* Goal of the exercise
For the records below, copy exactly the span that begins at the line containing "Select the % column header" and stops after the line containing "Open the Firefox hamburger menu", minus any pictures.

Records for the task: Begin

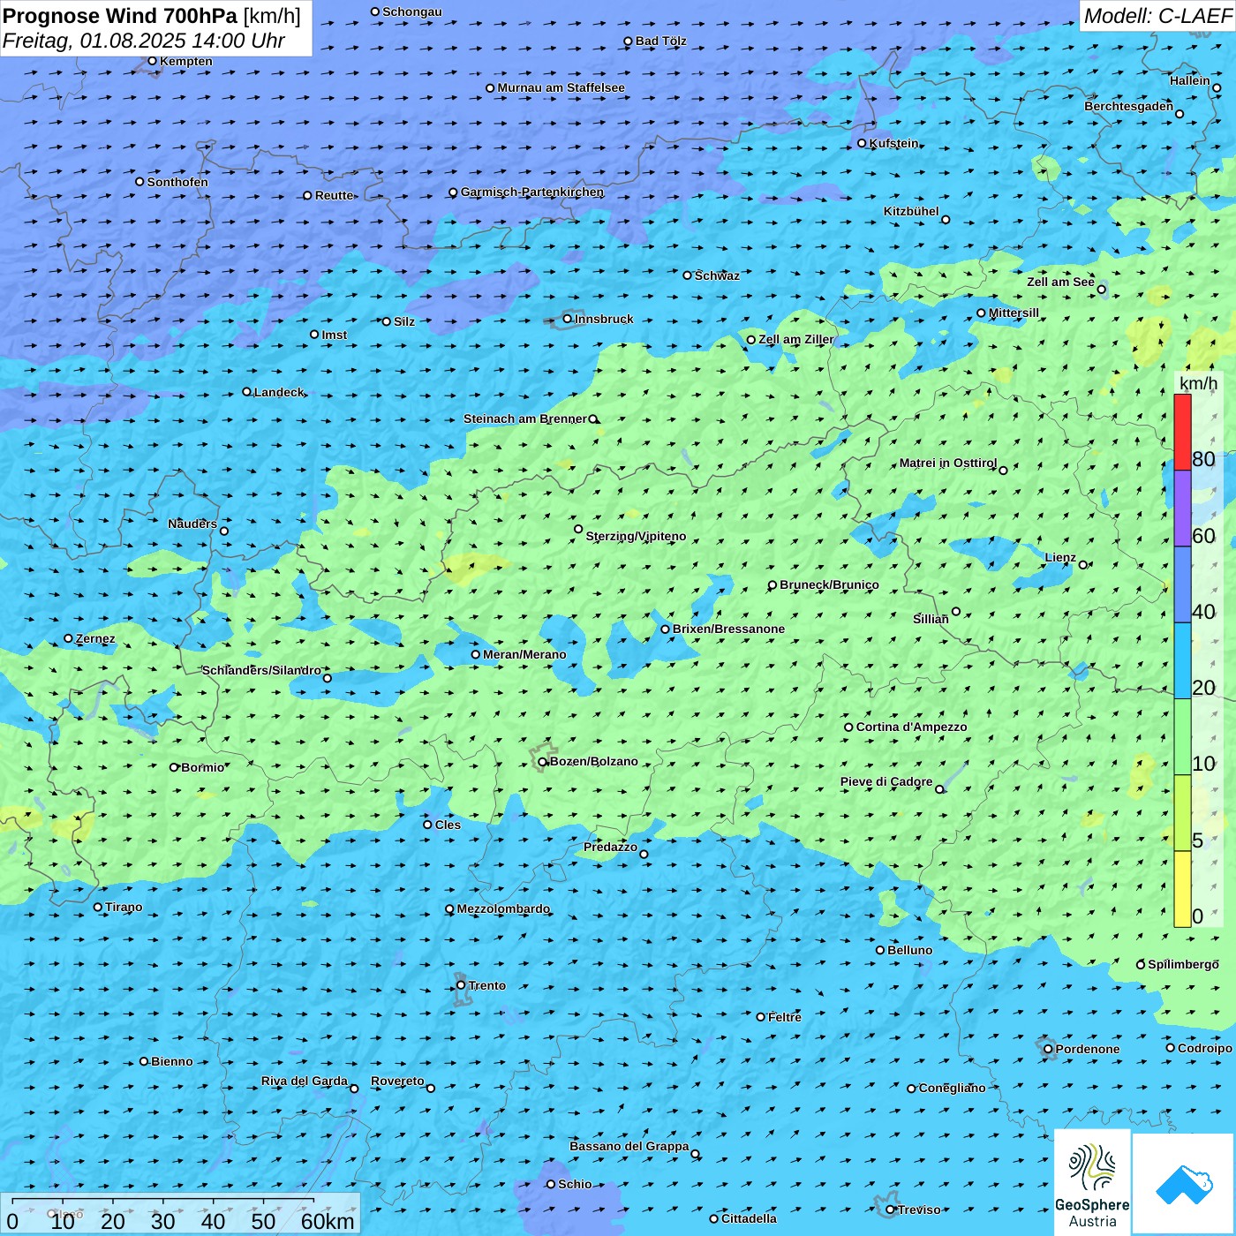Viewport: 1236px width, 1236px height.
Task: Click the 'Zell am See' city label
Action: (1060, 282)
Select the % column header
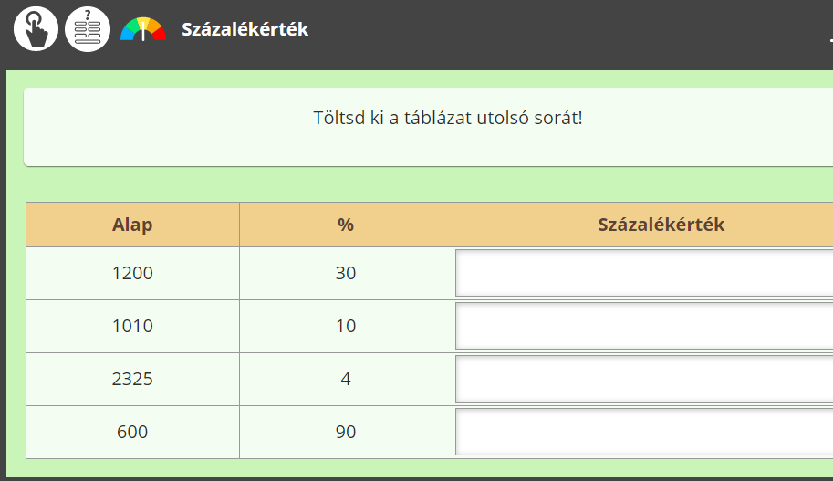Viewport: 833px width, 481px height. coord(346,225)
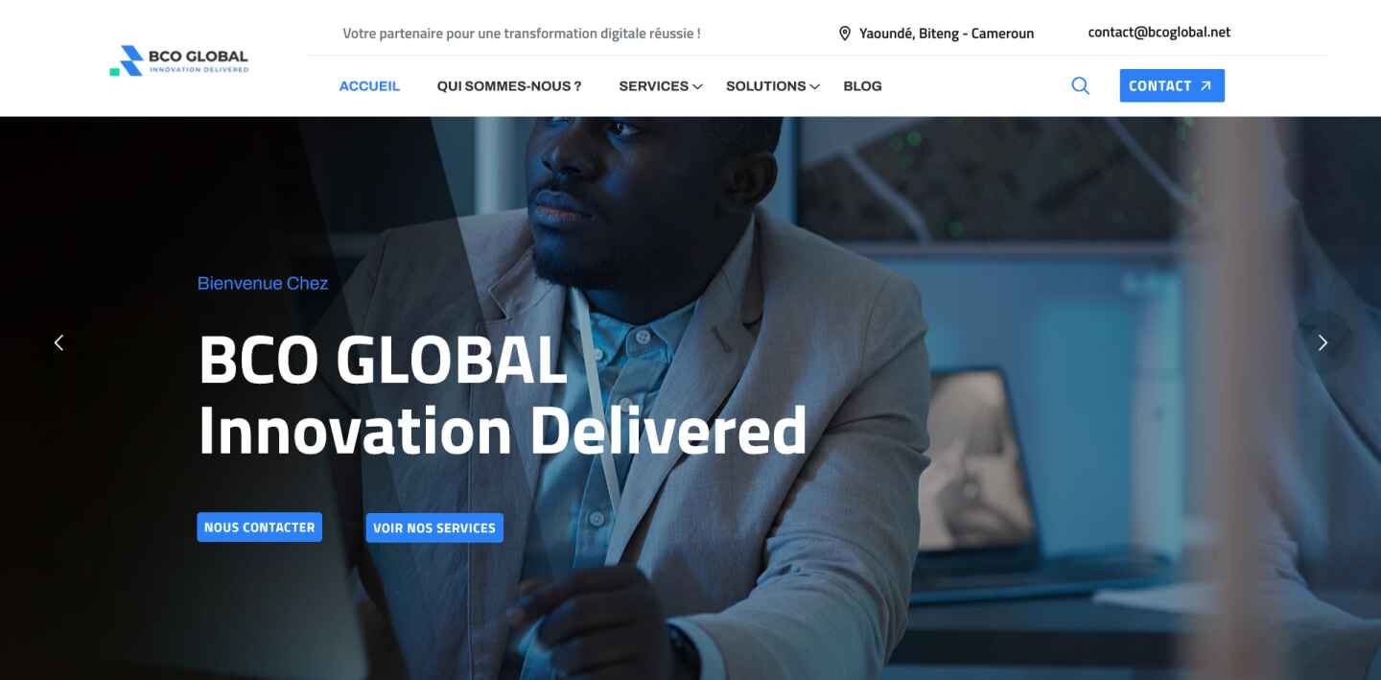
Task: Click the location pin icon
Action: [x=845, y=34]
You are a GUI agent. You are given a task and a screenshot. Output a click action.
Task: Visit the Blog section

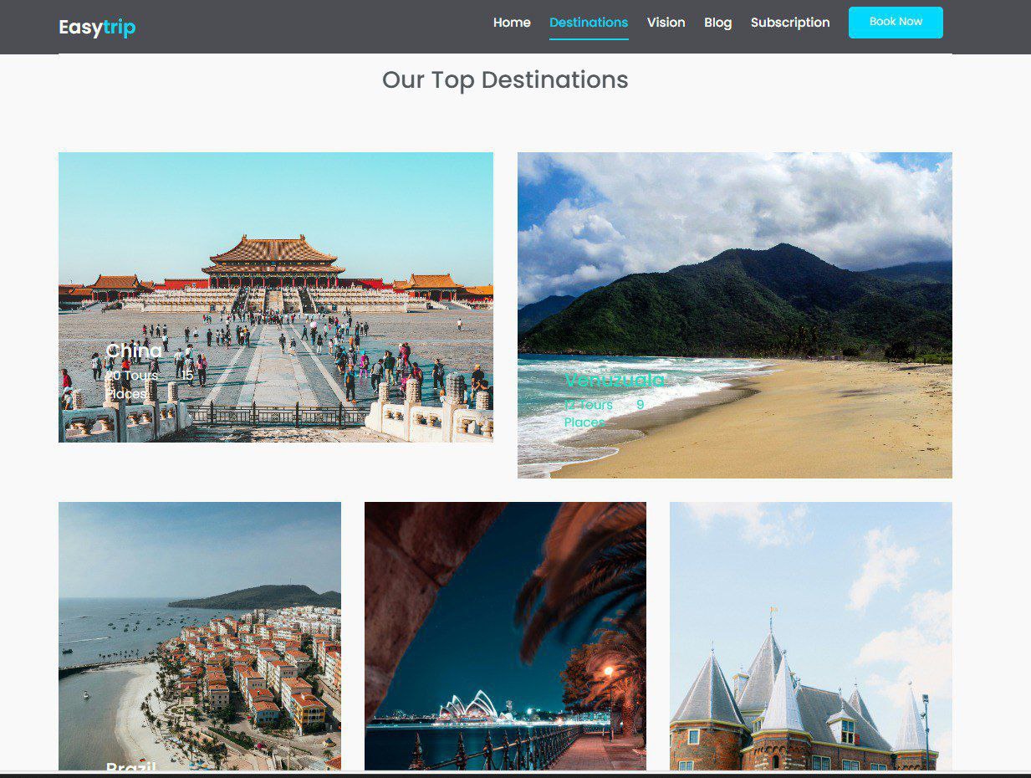tap(717, 23)
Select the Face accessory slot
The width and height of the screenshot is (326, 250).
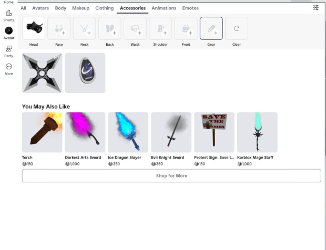pos(59,28)
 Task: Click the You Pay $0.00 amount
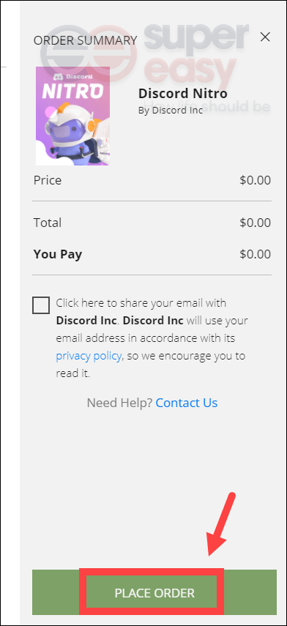(x=255, y=254)
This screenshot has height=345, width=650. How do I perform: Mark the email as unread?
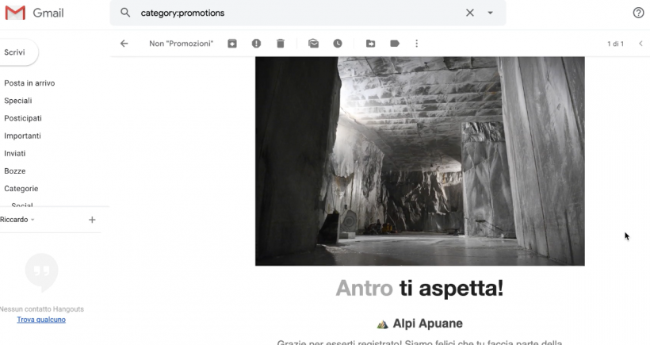tap(313, 44)
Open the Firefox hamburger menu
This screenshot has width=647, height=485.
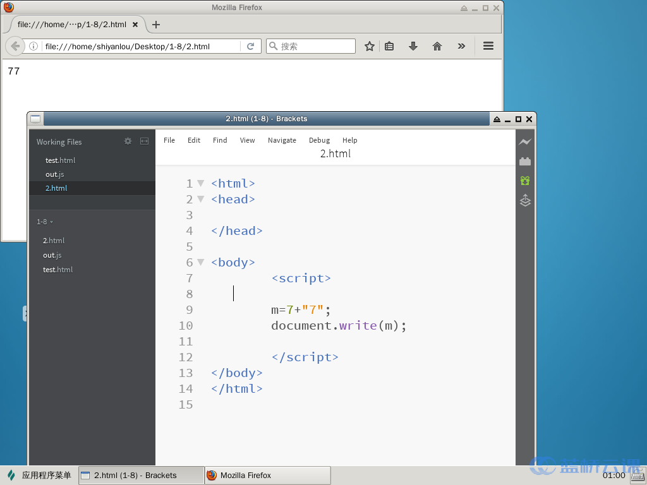pos(488,46)
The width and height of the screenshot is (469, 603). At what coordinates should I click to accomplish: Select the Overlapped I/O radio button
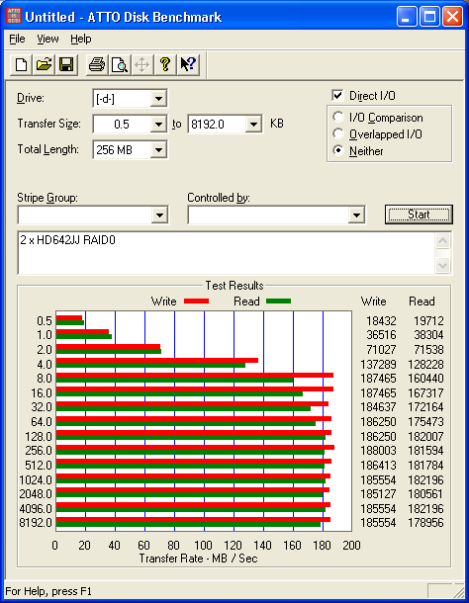pyautogui.click(x=338, y=133)
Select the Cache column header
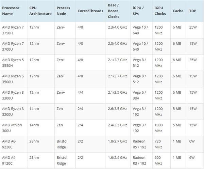 click(x=178, y=11)
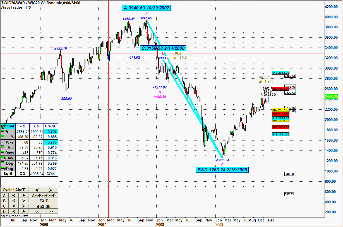Click the B&D:1253.24 2/18/2009 label
Viewport: 343px width, 227px height.
click(x=222, y=170)
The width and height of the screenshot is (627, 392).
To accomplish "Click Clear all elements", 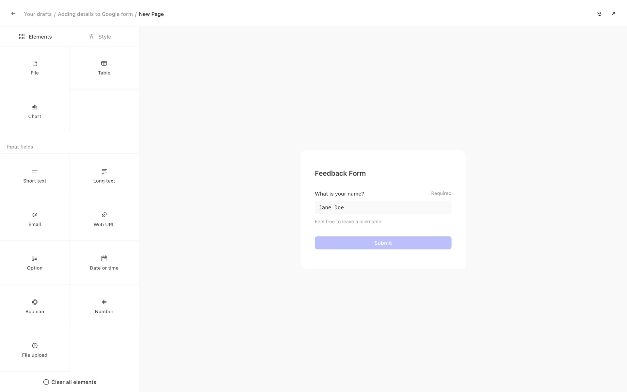I will 70,382.
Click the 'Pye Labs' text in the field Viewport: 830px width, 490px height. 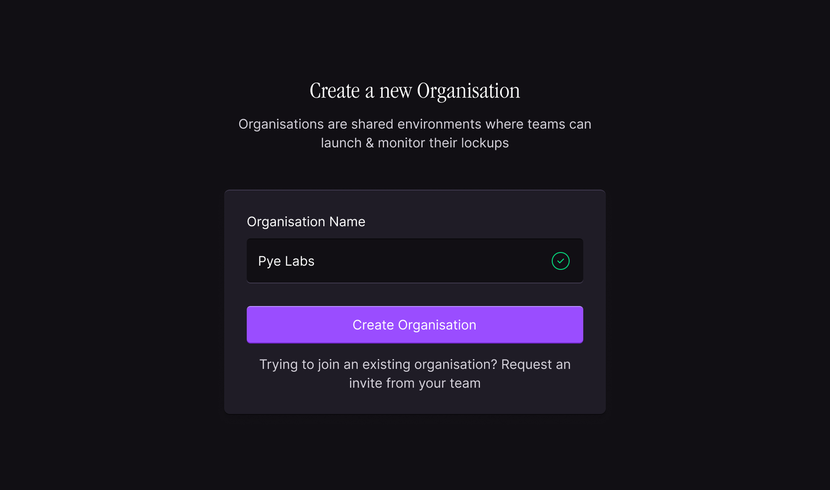tap(286, 261)
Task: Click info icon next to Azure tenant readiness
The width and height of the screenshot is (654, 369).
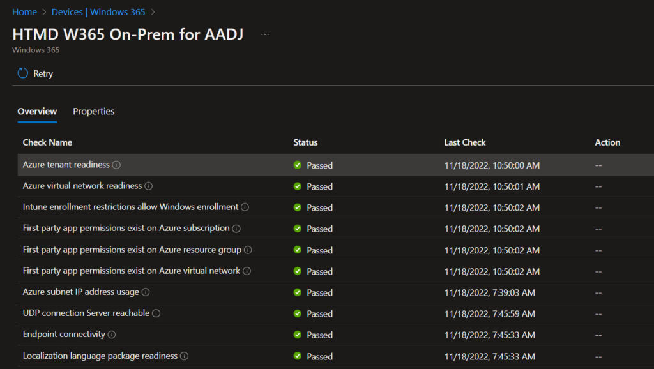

Records for the task: End

* Exercise result
Select the % column header
Viewport: 833px width, 481px height. coord(346,225)
Task: Click the location pin icon
Action: [x=845, y=34]
You are a GUI agent. You are given a task and a screenshot. Output a click action.
Task: Visit the Blog section

tap(717, 23)
Select the Face accessory slot
The width and height of the screenshot is (326, 250).
pos(59,28)
 Task: Click the You Pay $0.00 amount
(x=255, y=254)
This screenshot has height=345, width=650. How do I perform: Mark the email as unread?
tap(313, 44)
Open the Firefox hamburger menu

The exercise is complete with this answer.